DDN: Can AI catch self-harming actions in pre-teens? Wright State students are working to find out


Artificial intelligence is disrupting just about every area of life, and local researchers are using the technology in potentially lifesaving ways.

Graduate students under the direction of Tanvi Banerjee, professor of computer science and engineering at Wright State University, are creating their own machine learning models for health care applications. The projects at Wright State range from predicting caregiver burnout for dementia patients to measuring pain in patients with sickle cell disease.

Master’s degree student Tawsik Jawad’s research focuses on developing models to pre-emptively catch self-harming behaviors in anxious pre-teens. Anxiety in childhood can have far-reaching impacts on an individual’s physical and mental health as an adult, and not only would the model be able to analyze patterns of physiological symptoms and behavior, but may be able to alert parents and caregivers before things take a turn for the worse.

Tanvi Banerjee, associate professor of computer science, researches multimodal data fusion and machine learning.

“When we think about proactive measures, it’s hard to do that. I think a model can give us those early warning signs,” Banerjee said. “Worst case, the model is wrong. But best case, it’s right and we are able to do something about it.”

Individualized precision medicine is among several “promising” areas of machine learning that will continue to progress rapidly, said Krishnaprasad Thirunarayan, professor of computer science and engineering at Wright State. Others include disaster response, tracking harmful and deceptive data like spam, phishing and misinformation, recommender systems, speech, image and video processing, autonomous vehicles, and cybersecurity, to name a few.

Banerjee’s research involves preventing burnout in unpaid caregivers for patients with dementia. Usually this is a spouse or a loved one, and taking care of someone with dementia can take an extreme toll, especially if the caregiver themselves have other health conditions or other things going on, Banerjee said.

Wearable fitness trackers measure heart rate, blood pressure and skin temperature, and the patients are asked about their sleep quality, all of which can be used to determine the person’s stress level or heightened emotional state.

“What we can do then is take all these measurements, these signals, these vital signs, and put it into a machine learning model,” Banerjee said. “And if we are able to tie that to different stress levels, different emotion levels, if we’re able to tag that — then the model learns.”
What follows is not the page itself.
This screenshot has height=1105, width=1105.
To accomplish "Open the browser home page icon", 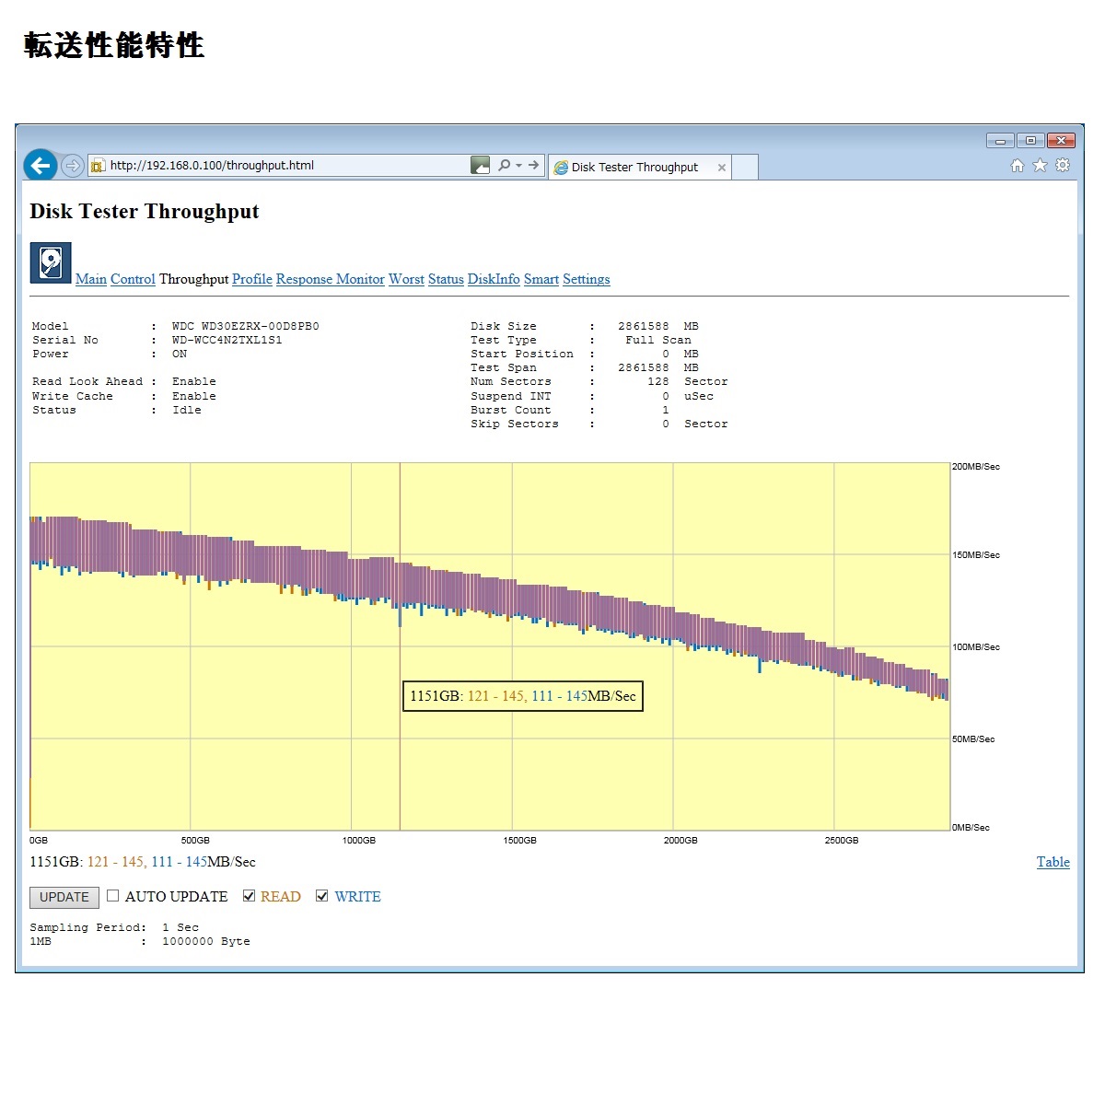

Artificial intelligence and health care is not without its own ethical considerations. It also has the potential to exacerbate medical bias. Many larger AI systems have been trained on datasets fitting one narrow demographic and are less accurate in predicting outcomes for other demographic groups.

For example, a 2019 study published in Science Magazine found that an algorithm commonly used by hospitals to recommend certain people for medical care was less likely to recommend adequate medical treatment for Black patients compared white patients. The algorithm predicted health care costs rather than illness, but unequal access to care means that health care providers spend less money caring for Black patients.

As such, transparency in what data the model is being trained on is paramount, Banerjee said.

“A model is as good as the data we feed into it,” said Banerjee. “The model is not biased, the data are.”

“What are the parameters that we’re feeding into the model? If that information is not provided to us, and if we just blindly use the system, either the system is going to fail, or it’s going to change the trajectories of certain lives forever in a way that it shouldn’t,” she said.